«L’arte è la menzogna che ci permette di conoscere la verità.»
È un’esperienza che non sarai mai più in grado di ripetere. L’elevata presenza di opere di Andy Warhol, Pablo Picasso, Lucio Fontana e di molti altri artisti significativi del 20esimo secolo è solo la punta dell’iceberg. Il forte intreccio tra interi decenni di storia, cultura, sentimenti, emozioni e movimenti culturali è ciò che rende questa mostra davvero imperdibile. Ecco perché dovresti assolutamente visitare la Contemporanea Galleria d’Arte, curata da Giuseppe Benvenuto e situata in Viale Michelangelo 65. La mostra è aperta dal lunedì al sabato, dalle ore 10:30 – 13:00 / 16:30 – 20:30. C’è molto da vedere ma non avere paura! Apulian Appeal ha selezionato cautamente alcune opere per introdurti ai protagonisti principali della galleria.
L’IRRAPRESENTABILE
L’esposizione è divisa in diverse sezioni, ognuna delle quali descrive i differenti periodi che l’arte ha attraversato durante la metà del XX secolo. Non appena entri in galleria, disposti sul muro a sinistra, puoi trovare ben otto opere d’arte che racchiudono l’impegno dell’arte nel descrivere le virtù della società nascosta.
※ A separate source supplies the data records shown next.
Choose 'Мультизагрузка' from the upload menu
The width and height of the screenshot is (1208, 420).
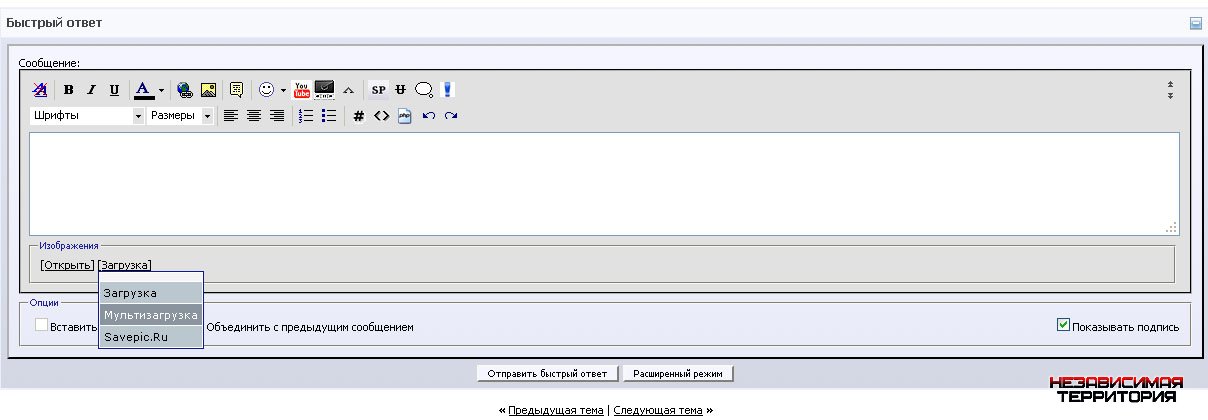pos(150,315)
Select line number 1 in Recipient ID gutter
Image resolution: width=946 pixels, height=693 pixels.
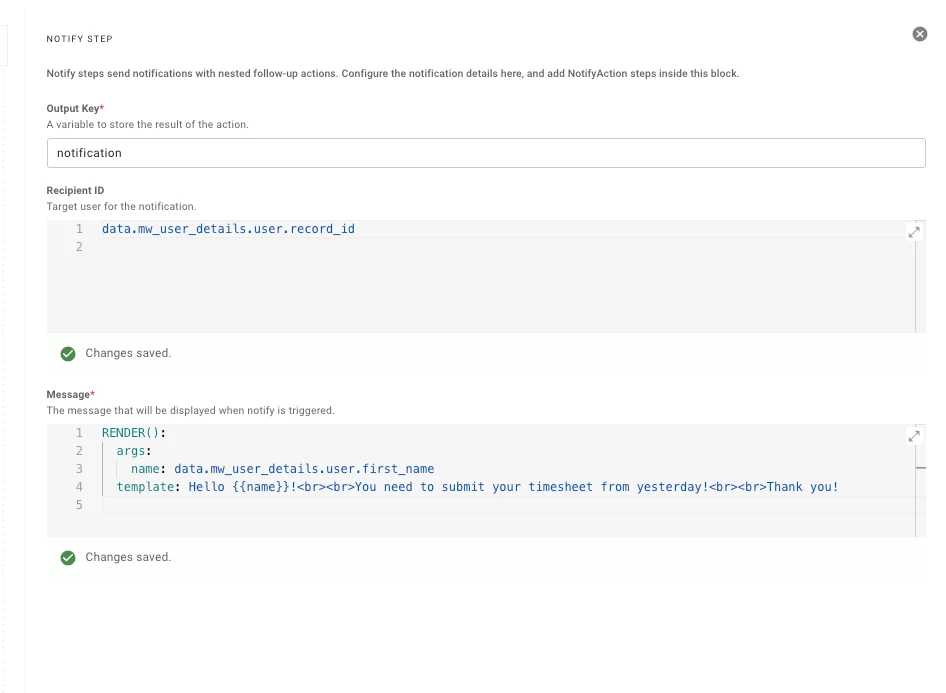79,229
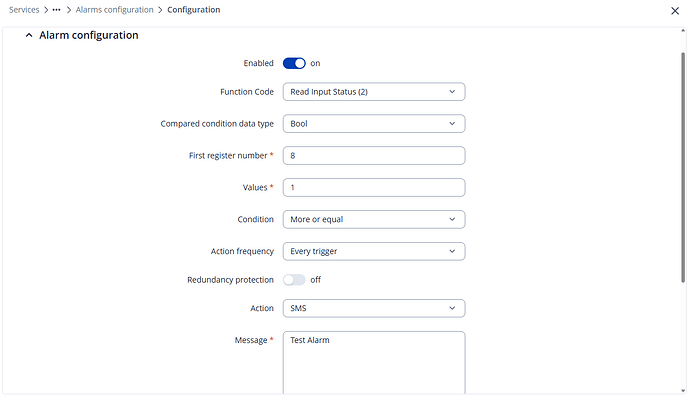The width and height of the screenshot is (690, 400).
Task: Expand the breadcrumb ellipsis
Action: [57, 10]
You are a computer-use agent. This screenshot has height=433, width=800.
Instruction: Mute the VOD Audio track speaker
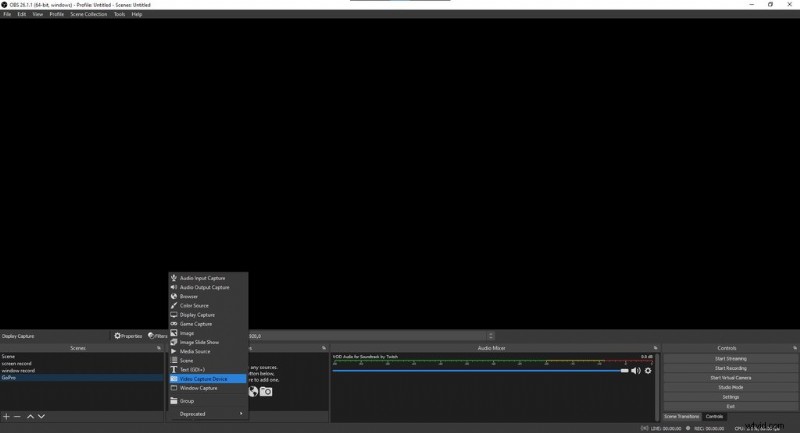(635, 370)

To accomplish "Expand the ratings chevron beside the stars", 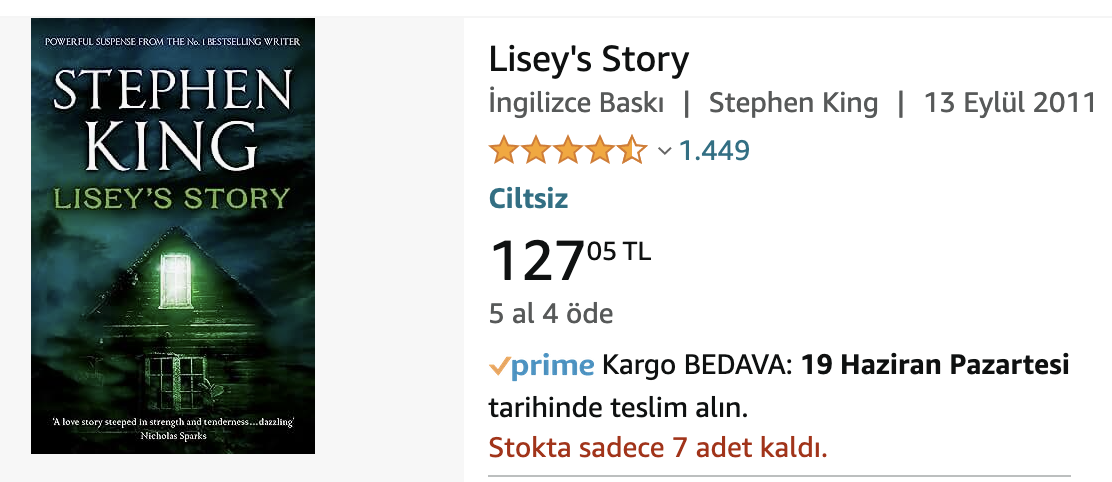I will [x=664, y=152].
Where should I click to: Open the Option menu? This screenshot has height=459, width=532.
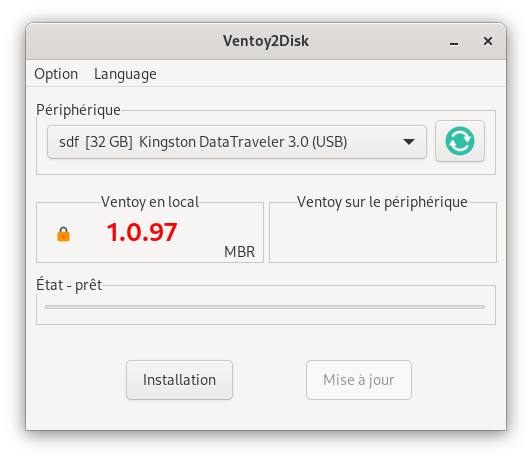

Picasso, “Arlecchino”, 1966
Custodito all’interno di una cornice dorata, l’Arlecchino di Picasso spicca immediatamente tra tutto. Dipinto nel 1966, l’Arlecchino rappresenta perfettamente il rifiuto dei valori morali consueti di quel periodo. L’arte infatti serve proprio a raccontare l’altra faccia della realtà. La maschera della commedia dell’arte, che da sempre è rappresentata come allegra e scherzosa, questa volta è raffigurata con un’aria angosciata e assorta. Ci sono anche altri elementi che descrivono la malinconia del quadro, come ad esempio la tenda di un rosso acceso posizionata di lato.
Inoltre, nel dipinto possono essere osservati intrecci particolari di elementi appartenenti al realismo e al dadaismo, periodi che si possono associare rispettivamente all’infanzia e all’età adulta di Picasso stesso.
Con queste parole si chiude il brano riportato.